In seiner an den Verwaltungsgerichtshof gerichteten Beschwerde beantragt der Beschwerdeführer die kostenpflichtige Feststellung, daß die vorläufige Führerscheinabnahme rechtswidrig war. Die Bezirkshauptmannschaft Zell am See hat eine Gegenschrift erstattet, in der sie die kostenpflichtige Abweisung der Beschwerde beantragt.

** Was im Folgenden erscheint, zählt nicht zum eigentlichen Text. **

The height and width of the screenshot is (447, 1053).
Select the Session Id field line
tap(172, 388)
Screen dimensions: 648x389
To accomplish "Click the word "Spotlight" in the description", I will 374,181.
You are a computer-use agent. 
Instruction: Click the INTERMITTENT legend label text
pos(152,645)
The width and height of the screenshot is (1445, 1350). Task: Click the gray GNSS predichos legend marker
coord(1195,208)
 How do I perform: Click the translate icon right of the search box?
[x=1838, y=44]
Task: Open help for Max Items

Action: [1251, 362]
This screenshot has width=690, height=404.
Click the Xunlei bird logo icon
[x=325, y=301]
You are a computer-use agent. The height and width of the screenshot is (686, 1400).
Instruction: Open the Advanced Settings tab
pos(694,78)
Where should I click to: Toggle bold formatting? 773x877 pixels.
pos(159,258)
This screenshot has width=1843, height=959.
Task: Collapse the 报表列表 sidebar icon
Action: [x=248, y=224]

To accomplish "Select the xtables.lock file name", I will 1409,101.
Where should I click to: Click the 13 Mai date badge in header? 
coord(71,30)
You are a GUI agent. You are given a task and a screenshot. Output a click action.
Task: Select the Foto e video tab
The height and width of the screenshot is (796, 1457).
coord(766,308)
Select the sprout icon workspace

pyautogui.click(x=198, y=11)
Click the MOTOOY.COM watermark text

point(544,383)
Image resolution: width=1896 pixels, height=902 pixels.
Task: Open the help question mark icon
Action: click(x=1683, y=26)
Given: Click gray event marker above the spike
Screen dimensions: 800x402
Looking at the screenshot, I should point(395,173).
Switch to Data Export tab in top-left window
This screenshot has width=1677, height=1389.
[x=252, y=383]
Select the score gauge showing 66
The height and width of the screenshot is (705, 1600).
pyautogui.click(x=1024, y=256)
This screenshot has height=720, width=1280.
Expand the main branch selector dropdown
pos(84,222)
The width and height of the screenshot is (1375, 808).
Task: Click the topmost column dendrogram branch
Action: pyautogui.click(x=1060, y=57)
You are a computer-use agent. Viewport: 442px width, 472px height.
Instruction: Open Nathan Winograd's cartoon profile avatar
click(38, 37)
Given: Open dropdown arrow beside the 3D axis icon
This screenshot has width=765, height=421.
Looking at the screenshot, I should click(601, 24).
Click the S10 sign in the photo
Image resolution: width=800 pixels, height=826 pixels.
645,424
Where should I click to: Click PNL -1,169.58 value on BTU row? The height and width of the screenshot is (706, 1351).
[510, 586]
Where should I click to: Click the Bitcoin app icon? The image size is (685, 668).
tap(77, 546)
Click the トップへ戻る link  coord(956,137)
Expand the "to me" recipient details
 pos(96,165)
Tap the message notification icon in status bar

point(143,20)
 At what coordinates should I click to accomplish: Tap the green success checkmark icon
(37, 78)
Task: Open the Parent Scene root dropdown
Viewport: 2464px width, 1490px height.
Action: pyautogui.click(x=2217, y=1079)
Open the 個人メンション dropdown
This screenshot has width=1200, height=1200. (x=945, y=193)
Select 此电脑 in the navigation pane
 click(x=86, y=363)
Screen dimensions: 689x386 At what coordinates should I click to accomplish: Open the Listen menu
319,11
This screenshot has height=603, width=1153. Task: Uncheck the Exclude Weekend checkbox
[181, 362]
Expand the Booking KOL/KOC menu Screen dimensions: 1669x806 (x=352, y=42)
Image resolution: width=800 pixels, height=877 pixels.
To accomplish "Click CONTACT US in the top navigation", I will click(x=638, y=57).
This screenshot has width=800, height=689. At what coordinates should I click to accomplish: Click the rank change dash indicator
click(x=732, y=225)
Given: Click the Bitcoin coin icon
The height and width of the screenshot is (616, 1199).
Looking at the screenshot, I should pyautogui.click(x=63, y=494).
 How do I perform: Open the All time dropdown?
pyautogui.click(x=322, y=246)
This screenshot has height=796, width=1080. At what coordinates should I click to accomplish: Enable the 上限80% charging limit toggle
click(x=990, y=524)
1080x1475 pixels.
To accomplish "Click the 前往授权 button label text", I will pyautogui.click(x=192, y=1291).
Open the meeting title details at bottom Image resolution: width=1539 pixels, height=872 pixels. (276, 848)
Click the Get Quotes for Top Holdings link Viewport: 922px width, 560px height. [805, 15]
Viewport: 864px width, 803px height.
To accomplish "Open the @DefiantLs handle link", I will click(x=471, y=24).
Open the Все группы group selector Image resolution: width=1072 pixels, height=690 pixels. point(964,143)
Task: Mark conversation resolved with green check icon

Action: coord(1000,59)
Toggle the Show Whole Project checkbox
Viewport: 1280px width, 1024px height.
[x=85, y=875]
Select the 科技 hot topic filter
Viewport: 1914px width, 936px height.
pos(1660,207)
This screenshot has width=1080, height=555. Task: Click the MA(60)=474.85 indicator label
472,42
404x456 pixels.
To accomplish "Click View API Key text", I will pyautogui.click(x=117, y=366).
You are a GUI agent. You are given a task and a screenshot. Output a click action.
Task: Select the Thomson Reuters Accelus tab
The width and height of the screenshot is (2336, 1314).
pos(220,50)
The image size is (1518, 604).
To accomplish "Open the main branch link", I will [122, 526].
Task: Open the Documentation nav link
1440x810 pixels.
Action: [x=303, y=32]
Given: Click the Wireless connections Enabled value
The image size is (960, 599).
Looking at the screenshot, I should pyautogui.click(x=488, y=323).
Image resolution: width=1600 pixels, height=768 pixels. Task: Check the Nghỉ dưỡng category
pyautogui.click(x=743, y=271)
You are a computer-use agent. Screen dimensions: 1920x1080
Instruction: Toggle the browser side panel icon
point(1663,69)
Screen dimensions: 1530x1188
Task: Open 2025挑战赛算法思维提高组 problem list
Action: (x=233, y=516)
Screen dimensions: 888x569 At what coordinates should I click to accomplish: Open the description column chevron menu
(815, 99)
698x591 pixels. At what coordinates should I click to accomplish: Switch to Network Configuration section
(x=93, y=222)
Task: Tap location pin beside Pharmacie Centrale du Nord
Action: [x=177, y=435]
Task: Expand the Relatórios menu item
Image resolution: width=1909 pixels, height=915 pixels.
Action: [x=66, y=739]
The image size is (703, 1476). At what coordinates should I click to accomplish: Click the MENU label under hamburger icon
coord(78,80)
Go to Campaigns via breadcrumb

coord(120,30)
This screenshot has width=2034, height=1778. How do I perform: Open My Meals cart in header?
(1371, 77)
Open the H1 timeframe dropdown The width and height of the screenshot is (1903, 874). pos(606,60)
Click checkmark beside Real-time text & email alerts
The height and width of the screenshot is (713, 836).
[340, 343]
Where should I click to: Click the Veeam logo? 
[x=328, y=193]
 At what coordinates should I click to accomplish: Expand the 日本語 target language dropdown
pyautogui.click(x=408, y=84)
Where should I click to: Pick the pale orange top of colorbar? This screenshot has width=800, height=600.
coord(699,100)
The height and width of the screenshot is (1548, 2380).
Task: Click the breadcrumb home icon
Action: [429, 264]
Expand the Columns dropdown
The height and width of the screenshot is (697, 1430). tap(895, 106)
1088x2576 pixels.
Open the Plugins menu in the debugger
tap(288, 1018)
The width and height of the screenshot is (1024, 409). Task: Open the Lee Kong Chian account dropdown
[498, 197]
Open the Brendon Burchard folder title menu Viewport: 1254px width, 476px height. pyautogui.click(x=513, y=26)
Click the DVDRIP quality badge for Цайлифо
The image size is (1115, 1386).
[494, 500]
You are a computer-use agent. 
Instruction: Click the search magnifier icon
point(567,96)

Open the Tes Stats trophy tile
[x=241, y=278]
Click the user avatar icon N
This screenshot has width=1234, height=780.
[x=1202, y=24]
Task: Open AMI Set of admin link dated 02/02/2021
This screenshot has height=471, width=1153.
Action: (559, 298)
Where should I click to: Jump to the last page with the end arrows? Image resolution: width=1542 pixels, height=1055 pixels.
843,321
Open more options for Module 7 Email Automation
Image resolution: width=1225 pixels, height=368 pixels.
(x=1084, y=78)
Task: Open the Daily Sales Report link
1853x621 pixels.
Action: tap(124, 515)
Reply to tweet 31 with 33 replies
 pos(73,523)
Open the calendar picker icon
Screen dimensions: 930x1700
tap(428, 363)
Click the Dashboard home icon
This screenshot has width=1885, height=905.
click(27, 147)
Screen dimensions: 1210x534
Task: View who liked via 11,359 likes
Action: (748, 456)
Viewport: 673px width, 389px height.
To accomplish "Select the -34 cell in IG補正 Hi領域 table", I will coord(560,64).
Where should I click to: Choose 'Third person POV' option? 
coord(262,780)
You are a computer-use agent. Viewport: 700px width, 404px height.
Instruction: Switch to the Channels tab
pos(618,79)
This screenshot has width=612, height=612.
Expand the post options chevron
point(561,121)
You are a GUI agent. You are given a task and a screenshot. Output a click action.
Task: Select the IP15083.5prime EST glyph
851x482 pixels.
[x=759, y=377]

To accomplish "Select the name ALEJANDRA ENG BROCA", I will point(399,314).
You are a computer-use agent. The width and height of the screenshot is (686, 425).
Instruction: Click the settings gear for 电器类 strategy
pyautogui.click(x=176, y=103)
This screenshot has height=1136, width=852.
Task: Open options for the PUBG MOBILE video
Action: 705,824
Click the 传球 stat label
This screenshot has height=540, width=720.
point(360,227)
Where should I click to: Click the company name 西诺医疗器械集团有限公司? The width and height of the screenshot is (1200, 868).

Der Verwaltungsgerichtshof hat erwogen:

Gemäß § 76 Abs. 1 KFG 1967 haben Organe des öffentlichen Sicherheitsdienstes einem Kraftfahrzeuglenker, aus dessen Verhalten deutlich zu erkennen ist, daß er insbesondere infolge eines übermäßigen Alkoholgenusses nicht mehr die volle Herrschaft über seinen Geist und seinen Körper besitzt, den Führerschein vorläufig abzunehmen, wenn er ein Kraftfahrzeug lenkt, in Betrieb nimmt oder versucht, es in Betrieb zu nehmen.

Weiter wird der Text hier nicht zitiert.